**WHAT IS REQUIRED**
Rewrite the records starting with the line that contains "Task: Click the triangle" and going on through the line that contains "Action: [48, 373]", replacing "triangle" with "arrow" and leaving everything else unchanged.

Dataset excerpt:
+++

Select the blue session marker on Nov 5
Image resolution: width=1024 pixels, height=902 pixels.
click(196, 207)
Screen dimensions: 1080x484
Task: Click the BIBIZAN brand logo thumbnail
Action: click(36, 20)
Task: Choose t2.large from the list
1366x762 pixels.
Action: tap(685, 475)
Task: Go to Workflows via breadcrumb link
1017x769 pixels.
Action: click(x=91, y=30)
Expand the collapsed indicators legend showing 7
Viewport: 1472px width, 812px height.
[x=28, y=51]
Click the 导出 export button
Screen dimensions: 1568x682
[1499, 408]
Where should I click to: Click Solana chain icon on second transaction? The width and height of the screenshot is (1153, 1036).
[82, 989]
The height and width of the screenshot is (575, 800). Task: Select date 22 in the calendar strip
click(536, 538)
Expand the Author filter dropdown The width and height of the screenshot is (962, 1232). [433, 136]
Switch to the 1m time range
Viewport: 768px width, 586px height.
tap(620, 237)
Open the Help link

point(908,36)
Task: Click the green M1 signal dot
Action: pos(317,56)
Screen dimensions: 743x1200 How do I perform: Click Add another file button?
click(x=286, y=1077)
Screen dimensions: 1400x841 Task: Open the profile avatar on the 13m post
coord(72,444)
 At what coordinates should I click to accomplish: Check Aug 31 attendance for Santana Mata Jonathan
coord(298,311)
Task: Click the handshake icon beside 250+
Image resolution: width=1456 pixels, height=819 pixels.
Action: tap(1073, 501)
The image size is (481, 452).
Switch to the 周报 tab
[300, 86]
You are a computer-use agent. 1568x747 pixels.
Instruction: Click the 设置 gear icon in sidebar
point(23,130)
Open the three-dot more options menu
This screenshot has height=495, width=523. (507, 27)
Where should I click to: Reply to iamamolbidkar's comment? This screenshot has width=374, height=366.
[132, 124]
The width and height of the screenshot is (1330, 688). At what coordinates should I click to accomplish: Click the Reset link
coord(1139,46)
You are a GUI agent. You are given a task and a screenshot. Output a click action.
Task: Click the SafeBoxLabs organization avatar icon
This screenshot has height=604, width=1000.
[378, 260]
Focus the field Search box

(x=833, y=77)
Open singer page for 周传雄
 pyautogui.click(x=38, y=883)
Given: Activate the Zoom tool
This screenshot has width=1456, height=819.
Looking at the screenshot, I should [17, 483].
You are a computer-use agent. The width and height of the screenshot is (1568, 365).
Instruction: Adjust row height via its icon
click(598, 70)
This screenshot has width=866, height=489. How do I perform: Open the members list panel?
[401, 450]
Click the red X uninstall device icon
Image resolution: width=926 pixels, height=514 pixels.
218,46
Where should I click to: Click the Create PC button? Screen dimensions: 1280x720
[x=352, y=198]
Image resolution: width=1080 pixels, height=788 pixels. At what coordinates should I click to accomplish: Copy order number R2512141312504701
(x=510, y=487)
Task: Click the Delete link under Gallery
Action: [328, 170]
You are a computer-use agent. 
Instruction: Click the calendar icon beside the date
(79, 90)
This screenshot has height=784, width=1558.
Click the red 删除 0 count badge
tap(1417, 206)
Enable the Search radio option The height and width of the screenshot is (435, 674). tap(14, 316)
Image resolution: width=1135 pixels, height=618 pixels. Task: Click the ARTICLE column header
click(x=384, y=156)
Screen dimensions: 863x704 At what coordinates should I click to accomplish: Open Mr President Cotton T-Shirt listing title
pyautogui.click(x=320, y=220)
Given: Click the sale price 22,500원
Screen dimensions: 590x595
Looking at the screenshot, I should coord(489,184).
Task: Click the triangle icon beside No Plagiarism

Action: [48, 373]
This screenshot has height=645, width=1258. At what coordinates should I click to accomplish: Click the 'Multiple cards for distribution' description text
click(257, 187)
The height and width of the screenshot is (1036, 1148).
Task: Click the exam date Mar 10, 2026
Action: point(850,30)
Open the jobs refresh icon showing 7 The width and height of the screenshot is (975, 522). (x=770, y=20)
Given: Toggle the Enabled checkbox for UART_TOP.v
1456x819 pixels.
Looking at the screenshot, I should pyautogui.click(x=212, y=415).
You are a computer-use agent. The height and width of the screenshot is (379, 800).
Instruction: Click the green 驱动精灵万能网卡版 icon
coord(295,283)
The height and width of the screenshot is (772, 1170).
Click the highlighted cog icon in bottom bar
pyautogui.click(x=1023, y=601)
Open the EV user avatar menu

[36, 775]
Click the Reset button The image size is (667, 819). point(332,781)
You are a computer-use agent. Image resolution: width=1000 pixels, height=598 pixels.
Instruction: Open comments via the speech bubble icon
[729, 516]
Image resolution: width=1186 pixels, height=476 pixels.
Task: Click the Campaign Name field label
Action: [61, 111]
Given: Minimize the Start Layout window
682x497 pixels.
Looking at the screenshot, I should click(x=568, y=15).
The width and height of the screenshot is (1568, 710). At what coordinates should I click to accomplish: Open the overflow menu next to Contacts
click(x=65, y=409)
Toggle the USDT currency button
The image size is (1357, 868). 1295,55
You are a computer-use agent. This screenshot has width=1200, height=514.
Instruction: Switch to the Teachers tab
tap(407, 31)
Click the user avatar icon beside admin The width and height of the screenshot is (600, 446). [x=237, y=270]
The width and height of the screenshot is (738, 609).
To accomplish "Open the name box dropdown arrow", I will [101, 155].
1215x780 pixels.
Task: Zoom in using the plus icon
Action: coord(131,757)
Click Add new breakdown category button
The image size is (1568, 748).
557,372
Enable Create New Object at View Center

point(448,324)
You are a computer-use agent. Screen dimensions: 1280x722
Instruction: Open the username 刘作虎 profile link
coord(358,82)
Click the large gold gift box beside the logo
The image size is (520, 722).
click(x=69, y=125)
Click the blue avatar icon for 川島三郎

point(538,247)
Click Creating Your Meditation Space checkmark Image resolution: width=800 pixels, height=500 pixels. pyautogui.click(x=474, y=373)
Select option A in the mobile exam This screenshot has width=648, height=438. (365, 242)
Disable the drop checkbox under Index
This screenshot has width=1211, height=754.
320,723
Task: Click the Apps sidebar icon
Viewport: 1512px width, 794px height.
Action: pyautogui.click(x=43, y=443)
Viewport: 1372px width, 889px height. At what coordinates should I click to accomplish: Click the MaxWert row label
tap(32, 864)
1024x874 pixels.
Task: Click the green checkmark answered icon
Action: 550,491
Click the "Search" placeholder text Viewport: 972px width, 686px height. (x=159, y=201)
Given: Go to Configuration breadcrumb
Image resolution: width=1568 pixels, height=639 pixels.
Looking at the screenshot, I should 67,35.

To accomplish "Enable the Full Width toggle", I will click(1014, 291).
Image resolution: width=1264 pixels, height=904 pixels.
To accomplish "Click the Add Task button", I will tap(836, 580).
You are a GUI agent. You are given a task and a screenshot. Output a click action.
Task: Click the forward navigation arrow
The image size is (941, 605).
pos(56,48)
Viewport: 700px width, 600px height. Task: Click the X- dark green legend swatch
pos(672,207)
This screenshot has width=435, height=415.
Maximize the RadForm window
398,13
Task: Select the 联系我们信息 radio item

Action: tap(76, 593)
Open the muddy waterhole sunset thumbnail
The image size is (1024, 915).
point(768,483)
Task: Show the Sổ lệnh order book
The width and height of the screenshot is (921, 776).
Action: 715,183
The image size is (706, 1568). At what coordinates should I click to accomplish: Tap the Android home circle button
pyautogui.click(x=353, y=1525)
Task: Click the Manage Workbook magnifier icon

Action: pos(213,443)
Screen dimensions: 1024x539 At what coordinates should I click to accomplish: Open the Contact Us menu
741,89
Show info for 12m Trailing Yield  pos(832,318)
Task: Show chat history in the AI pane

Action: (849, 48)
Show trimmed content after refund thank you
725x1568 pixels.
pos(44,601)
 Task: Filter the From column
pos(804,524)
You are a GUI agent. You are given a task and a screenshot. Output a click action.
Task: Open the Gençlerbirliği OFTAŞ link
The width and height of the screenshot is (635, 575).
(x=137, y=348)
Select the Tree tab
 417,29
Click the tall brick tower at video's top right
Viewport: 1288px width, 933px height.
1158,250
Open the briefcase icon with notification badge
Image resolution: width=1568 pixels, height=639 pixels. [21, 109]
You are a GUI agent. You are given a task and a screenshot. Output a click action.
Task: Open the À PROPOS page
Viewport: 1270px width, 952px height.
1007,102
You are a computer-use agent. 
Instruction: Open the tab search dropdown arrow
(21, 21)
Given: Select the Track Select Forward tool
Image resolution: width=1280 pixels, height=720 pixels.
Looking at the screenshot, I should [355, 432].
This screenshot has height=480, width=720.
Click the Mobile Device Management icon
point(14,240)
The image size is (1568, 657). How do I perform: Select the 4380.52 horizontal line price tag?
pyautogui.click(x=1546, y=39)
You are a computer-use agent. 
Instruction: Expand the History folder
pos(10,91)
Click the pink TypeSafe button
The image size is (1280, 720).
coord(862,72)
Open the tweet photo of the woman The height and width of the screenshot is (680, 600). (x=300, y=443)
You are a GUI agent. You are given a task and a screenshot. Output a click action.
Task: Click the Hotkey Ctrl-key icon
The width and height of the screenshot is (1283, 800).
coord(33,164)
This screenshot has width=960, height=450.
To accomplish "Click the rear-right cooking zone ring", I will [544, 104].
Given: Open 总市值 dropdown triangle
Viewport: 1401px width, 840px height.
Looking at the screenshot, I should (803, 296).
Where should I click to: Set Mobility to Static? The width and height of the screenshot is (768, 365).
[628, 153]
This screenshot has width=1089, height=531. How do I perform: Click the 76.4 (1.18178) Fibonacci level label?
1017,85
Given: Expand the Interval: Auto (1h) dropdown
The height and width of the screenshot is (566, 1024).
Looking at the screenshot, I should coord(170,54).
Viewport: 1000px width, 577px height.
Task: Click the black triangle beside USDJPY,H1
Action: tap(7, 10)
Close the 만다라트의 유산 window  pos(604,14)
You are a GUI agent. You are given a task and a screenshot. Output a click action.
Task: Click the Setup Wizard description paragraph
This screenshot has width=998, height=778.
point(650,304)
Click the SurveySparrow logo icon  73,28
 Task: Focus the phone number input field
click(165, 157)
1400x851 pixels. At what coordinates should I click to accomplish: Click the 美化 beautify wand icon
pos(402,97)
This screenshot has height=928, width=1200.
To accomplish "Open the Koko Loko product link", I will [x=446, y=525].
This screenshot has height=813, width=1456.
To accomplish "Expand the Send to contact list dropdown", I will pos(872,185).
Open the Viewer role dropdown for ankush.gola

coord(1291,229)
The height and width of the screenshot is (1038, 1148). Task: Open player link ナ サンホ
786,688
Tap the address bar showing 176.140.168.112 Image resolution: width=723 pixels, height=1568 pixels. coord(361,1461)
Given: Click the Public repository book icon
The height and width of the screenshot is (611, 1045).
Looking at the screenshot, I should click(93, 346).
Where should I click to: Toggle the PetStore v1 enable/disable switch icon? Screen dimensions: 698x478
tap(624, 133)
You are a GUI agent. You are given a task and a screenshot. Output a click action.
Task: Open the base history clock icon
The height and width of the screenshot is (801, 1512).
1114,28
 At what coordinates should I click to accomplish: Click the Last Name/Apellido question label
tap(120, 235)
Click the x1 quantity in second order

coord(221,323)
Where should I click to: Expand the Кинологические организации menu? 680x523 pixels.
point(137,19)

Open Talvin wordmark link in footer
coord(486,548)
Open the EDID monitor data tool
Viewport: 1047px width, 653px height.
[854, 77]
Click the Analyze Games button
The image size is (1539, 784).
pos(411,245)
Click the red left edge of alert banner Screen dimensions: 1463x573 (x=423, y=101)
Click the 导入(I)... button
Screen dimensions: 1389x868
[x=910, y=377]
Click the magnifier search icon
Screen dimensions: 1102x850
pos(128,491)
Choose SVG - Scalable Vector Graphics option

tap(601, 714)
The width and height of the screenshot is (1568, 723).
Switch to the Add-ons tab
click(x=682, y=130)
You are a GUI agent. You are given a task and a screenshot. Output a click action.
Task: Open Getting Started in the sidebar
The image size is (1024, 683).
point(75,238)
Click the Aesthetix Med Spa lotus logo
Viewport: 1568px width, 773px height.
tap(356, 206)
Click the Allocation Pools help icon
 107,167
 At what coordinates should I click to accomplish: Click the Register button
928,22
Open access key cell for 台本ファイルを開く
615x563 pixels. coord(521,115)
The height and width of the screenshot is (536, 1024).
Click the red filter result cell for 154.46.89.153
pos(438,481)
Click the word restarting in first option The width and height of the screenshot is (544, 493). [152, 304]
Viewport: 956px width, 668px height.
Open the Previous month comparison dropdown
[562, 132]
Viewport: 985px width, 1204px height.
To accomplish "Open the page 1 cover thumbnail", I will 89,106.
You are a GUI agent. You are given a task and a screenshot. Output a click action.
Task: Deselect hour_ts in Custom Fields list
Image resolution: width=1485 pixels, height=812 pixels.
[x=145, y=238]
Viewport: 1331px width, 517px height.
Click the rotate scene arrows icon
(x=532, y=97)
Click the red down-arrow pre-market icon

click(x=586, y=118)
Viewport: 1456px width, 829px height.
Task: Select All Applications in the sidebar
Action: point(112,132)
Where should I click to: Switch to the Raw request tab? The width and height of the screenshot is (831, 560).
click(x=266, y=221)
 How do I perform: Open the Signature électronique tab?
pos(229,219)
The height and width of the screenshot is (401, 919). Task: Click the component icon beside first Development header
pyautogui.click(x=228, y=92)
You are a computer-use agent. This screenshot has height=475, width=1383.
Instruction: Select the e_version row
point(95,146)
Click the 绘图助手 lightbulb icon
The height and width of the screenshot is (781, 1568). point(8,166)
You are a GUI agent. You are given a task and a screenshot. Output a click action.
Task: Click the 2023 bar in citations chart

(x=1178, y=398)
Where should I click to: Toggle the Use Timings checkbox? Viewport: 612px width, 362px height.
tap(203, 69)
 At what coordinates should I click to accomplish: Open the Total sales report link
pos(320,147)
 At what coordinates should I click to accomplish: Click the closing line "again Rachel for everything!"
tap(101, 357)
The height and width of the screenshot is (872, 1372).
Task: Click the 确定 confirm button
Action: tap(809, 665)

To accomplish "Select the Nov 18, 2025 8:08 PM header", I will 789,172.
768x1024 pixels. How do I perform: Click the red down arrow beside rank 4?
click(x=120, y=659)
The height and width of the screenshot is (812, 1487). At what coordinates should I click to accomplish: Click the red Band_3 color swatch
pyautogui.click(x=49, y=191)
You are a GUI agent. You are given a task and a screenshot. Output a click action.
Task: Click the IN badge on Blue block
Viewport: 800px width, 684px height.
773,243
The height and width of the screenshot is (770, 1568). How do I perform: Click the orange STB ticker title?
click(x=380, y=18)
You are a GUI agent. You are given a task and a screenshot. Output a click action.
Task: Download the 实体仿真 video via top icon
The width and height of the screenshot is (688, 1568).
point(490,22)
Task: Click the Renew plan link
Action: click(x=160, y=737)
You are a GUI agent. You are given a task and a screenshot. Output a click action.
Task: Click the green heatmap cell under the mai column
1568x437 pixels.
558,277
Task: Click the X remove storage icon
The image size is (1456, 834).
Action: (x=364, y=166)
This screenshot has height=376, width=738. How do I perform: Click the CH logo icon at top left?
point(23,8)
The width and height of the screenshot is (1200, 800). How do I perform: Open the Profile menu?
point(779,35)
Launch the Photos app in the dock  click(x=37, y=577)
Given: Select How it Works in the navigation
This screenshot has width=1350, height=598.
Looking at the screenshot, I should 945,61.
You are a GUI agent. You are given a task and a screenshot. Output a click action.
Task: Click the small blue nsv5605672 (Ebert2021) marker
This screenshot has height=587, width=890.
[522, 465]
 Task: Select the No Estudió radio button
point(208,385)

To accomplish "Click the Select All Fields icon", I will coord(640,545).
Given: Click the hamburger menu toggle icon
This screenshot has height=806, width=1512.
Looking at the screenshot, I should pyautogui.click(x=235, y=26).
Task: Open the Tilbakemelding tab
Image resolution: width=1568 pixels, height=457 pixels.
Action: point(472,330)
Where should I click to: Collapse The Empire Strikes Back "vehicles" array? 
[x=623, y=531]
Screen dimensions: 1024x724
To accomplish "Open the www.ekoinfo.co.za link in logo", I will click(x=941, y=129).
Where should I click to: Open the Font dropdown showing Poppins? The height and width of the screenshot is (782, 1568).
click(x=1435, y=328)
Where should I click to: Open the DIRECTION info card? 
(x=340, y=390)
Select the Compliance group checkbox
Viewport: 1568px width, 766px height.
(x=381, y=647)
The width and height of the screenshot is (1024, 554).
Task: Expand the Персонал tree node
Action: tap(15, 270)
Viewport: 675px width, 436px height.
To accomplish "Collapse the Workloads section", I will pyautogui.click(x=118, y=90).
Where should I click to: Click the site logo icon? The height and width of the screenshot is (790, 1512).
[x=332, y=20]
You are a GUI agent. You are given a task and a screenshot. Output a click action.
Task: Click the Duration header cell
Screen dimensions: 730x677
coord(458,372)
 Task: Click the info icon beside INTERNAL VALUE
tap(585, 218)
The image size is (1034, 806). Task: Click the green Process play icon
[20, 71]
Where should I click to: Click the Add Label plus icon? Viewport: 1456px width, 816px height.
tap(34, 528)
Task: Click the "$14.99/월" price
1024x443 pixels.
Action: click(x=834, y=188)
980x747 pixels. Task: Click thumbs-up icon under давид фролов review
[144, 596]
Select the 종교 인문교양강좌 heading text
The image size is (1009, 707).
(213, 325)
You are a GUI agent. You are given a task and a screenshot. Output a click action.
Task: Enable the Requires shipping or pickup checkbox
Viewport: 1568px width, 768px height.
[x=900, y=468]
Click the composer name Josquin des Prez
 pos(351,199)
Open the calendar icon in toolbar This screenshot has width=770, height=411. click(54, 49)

+++

**WORKED SOLUTION**
Task: Click the arrow icon beside No Plagiarism

Action: [48, 373]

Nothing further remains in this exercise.